◆ **SOURCE MATERIAL**
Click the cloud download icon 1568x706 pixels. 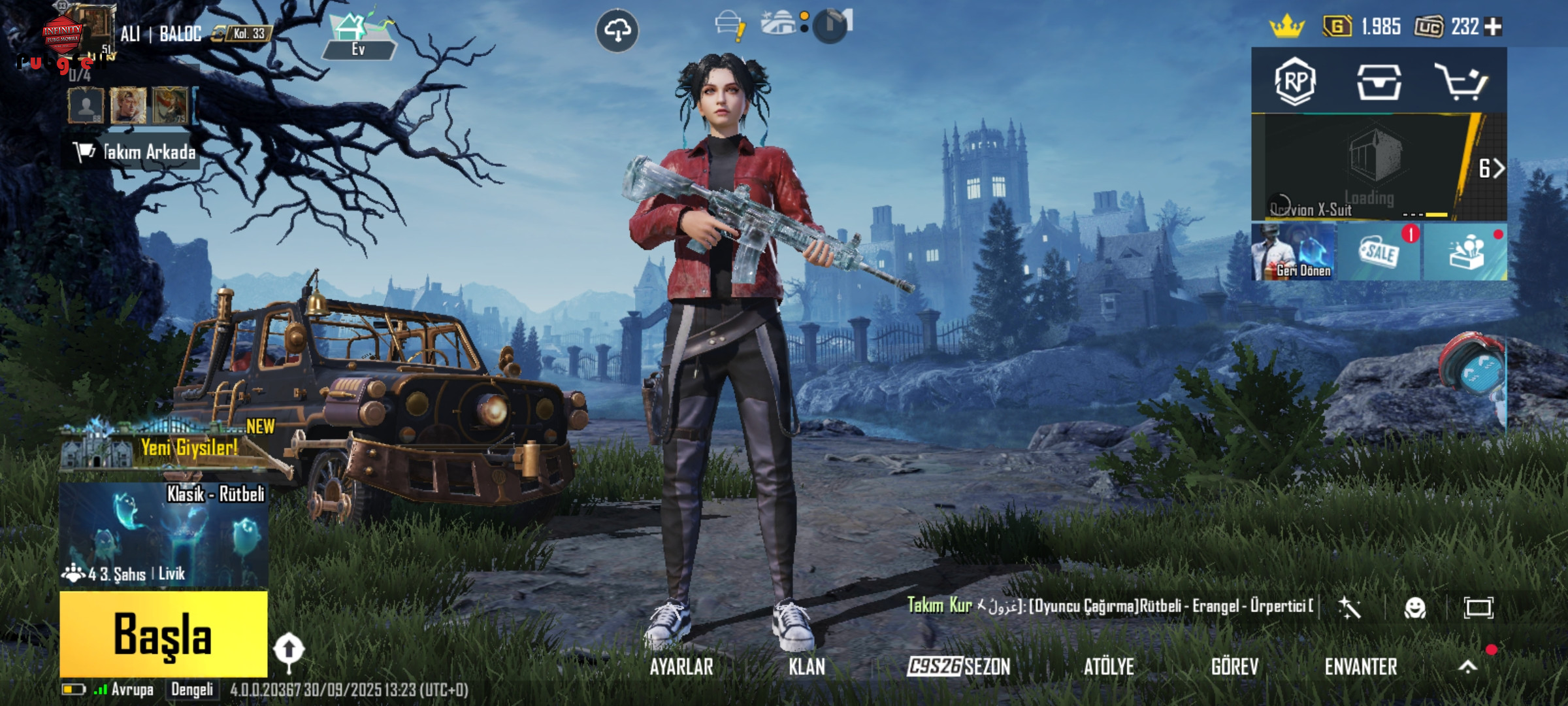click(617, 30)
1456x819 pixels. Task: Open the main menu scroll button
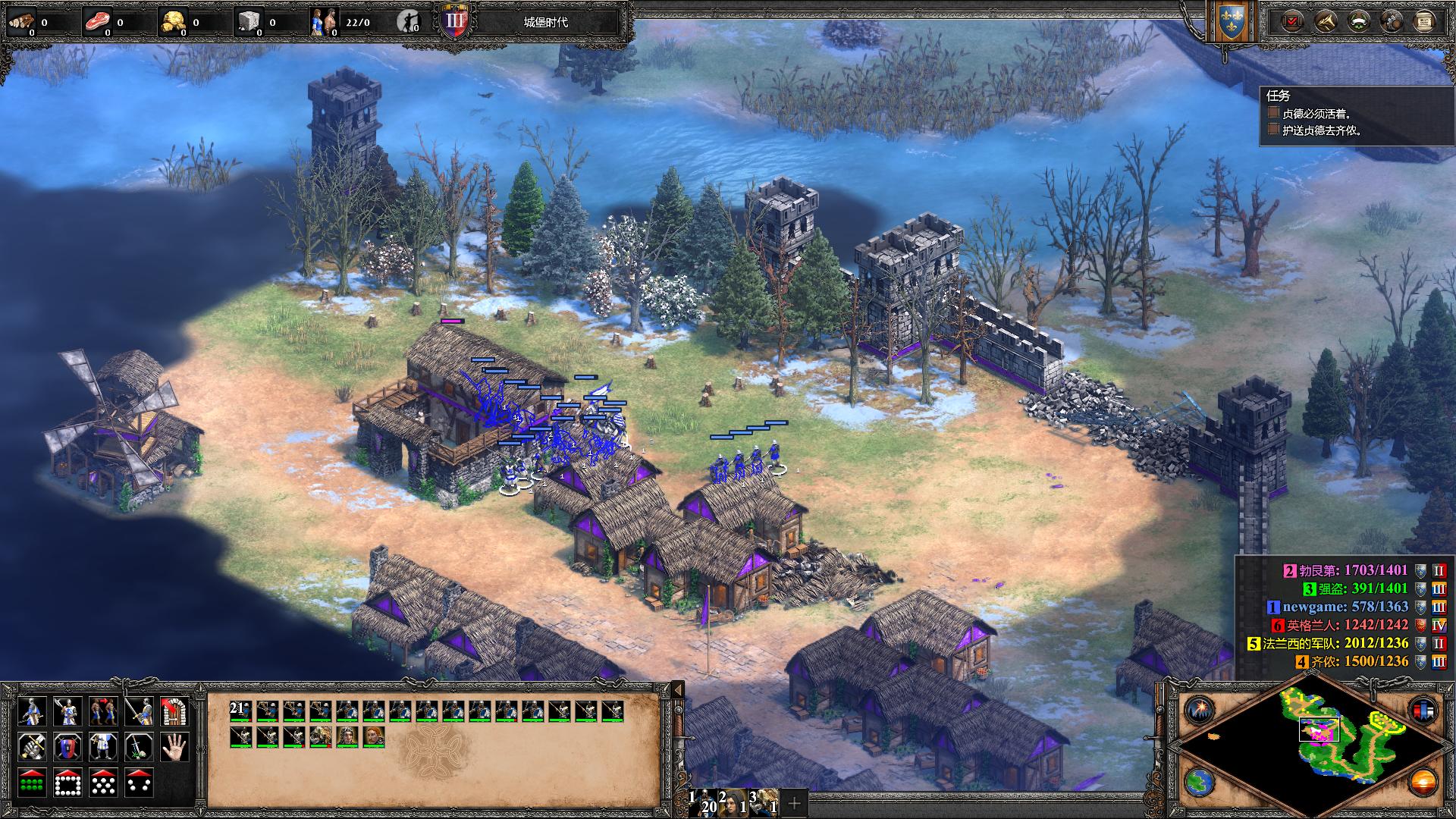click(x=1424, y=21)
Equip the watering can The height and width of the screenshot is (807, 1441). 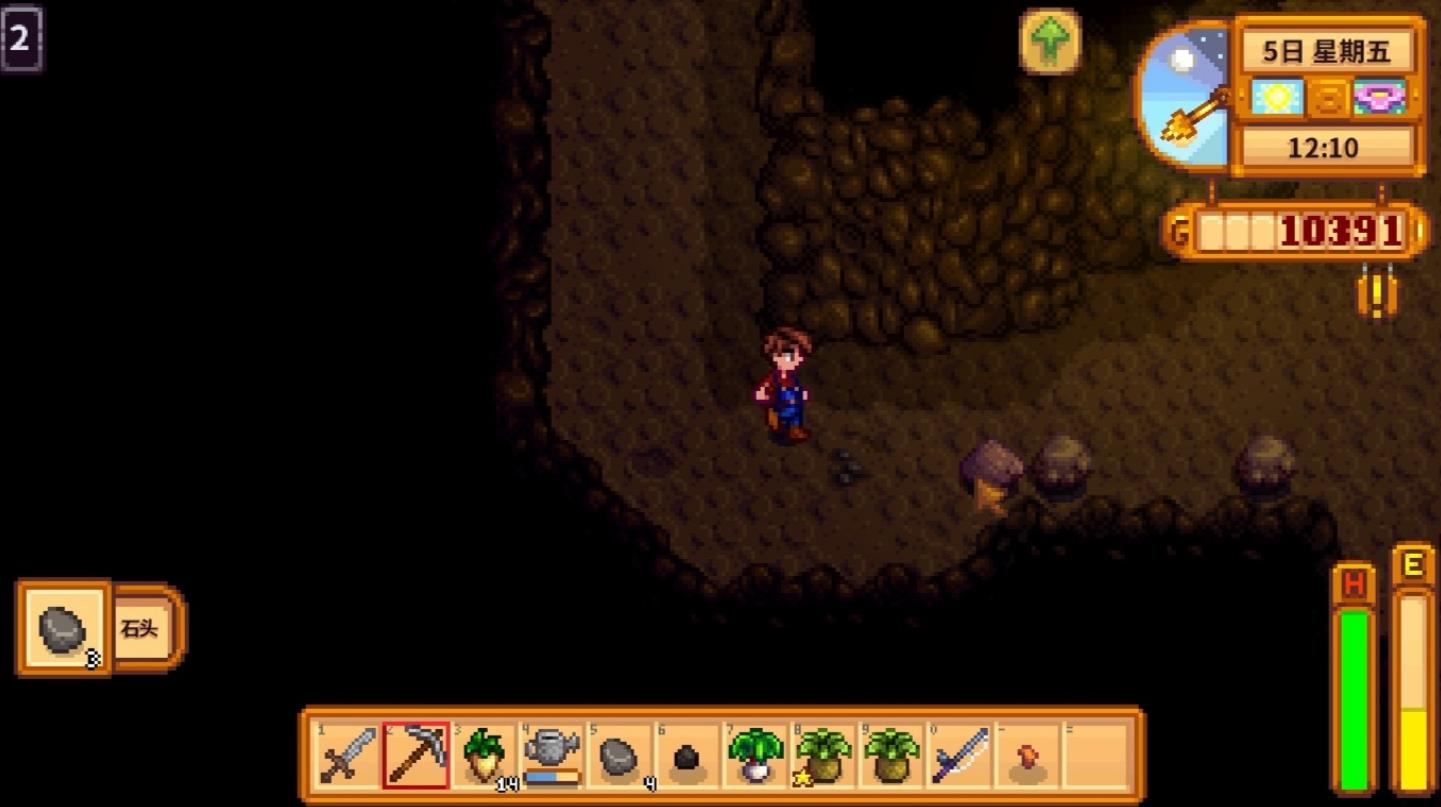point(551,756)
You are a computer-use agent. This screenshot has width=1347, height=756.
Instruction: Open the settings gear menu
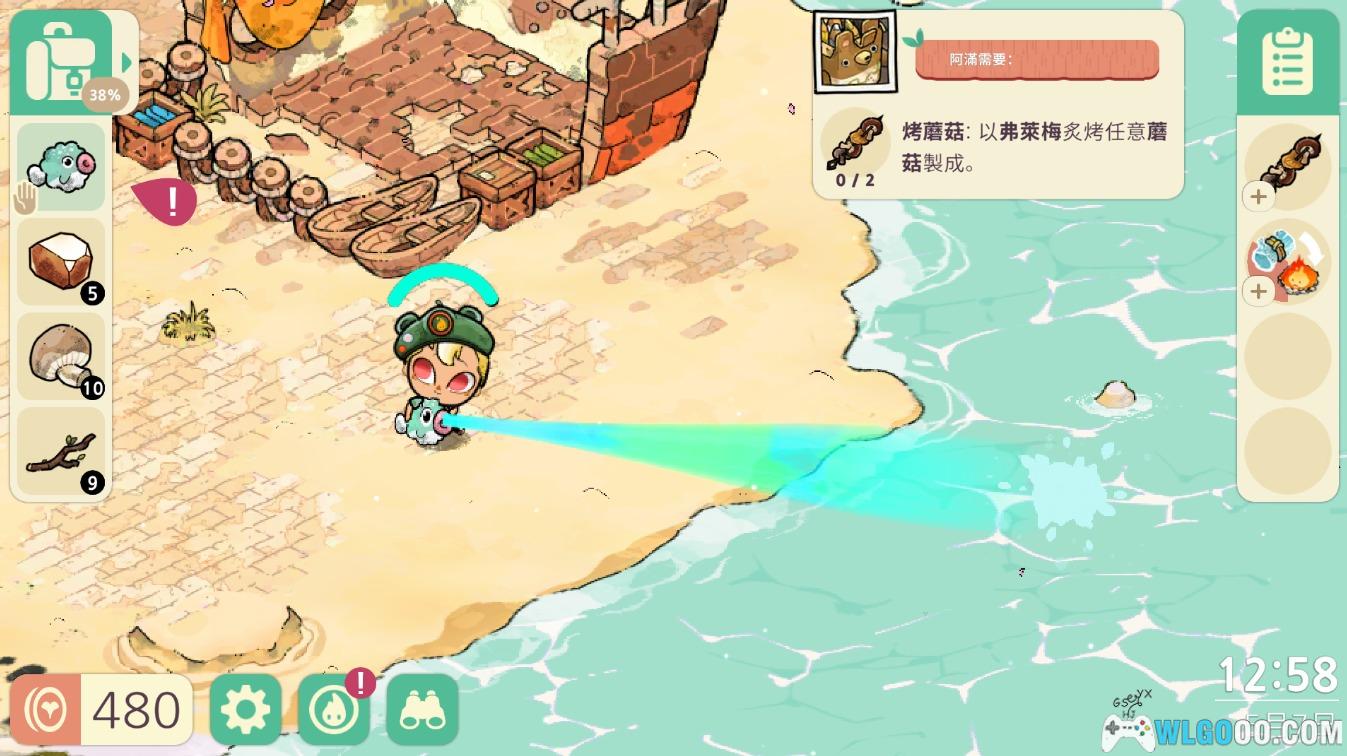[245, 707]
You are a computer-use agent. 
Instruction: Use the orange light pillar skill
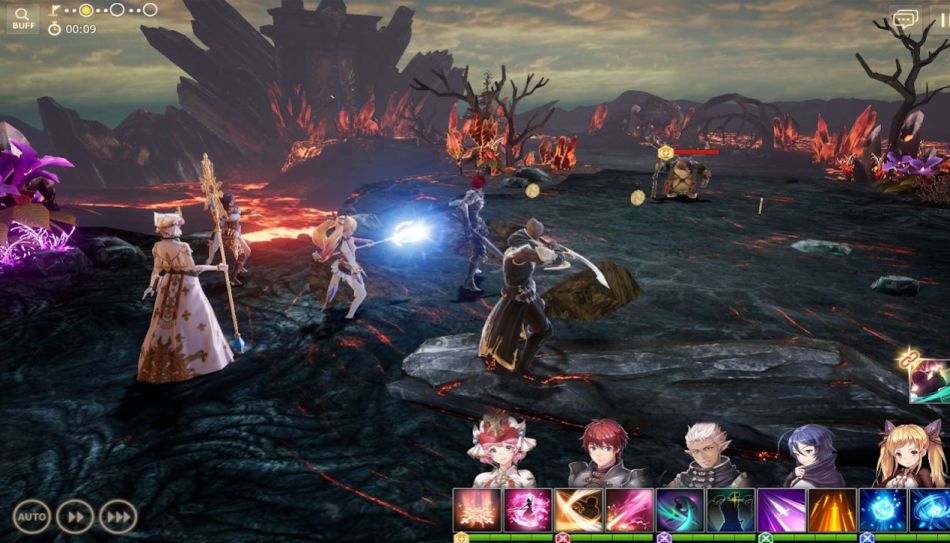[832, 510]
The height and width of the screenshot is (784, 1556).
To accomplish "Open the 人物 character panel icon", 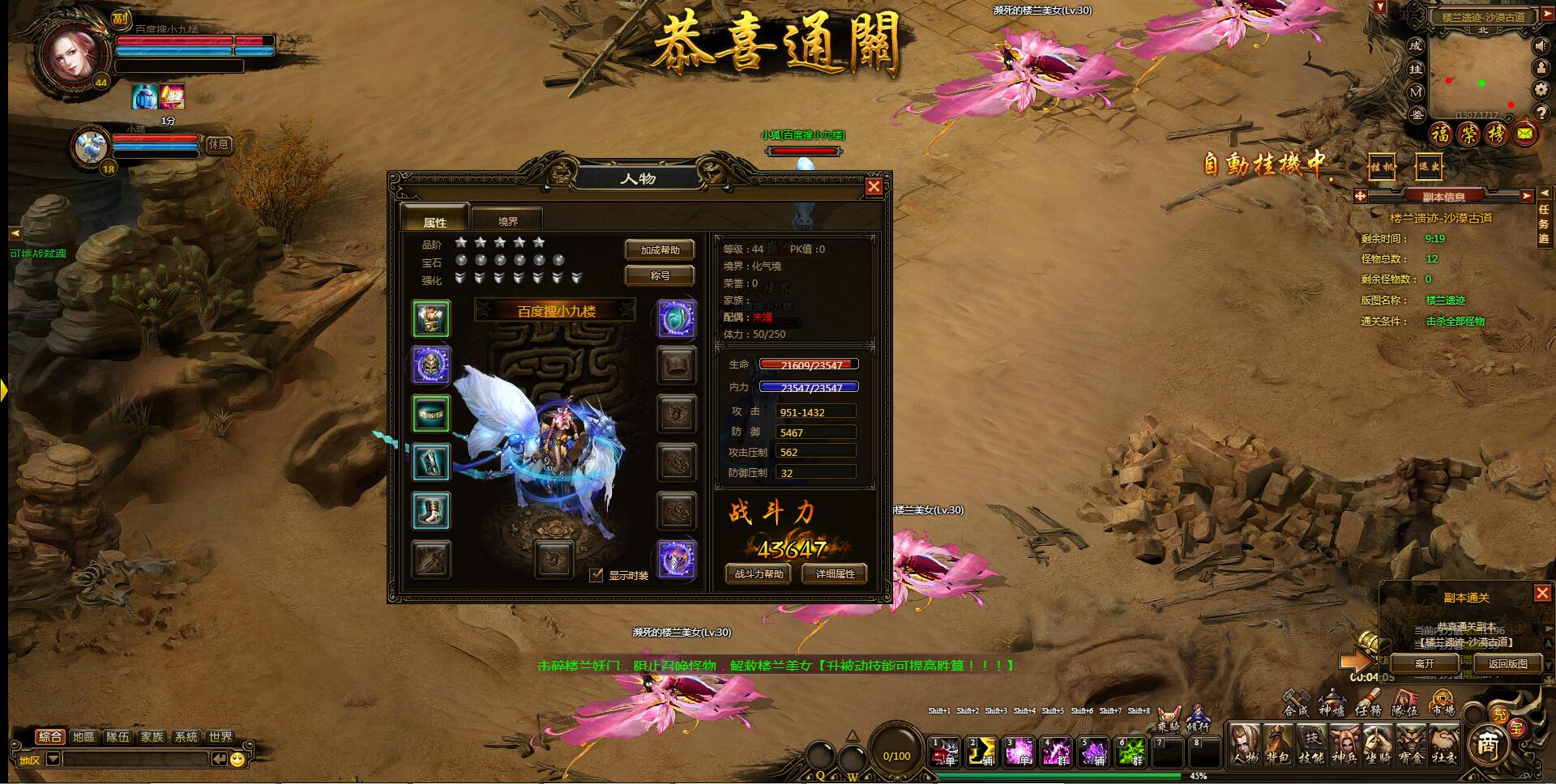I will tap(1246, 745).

◆ **REQUIRED TASK**
State how many lines in the data above contain the string "agent", giving only the number.

◆ **TASK ANSWER**
2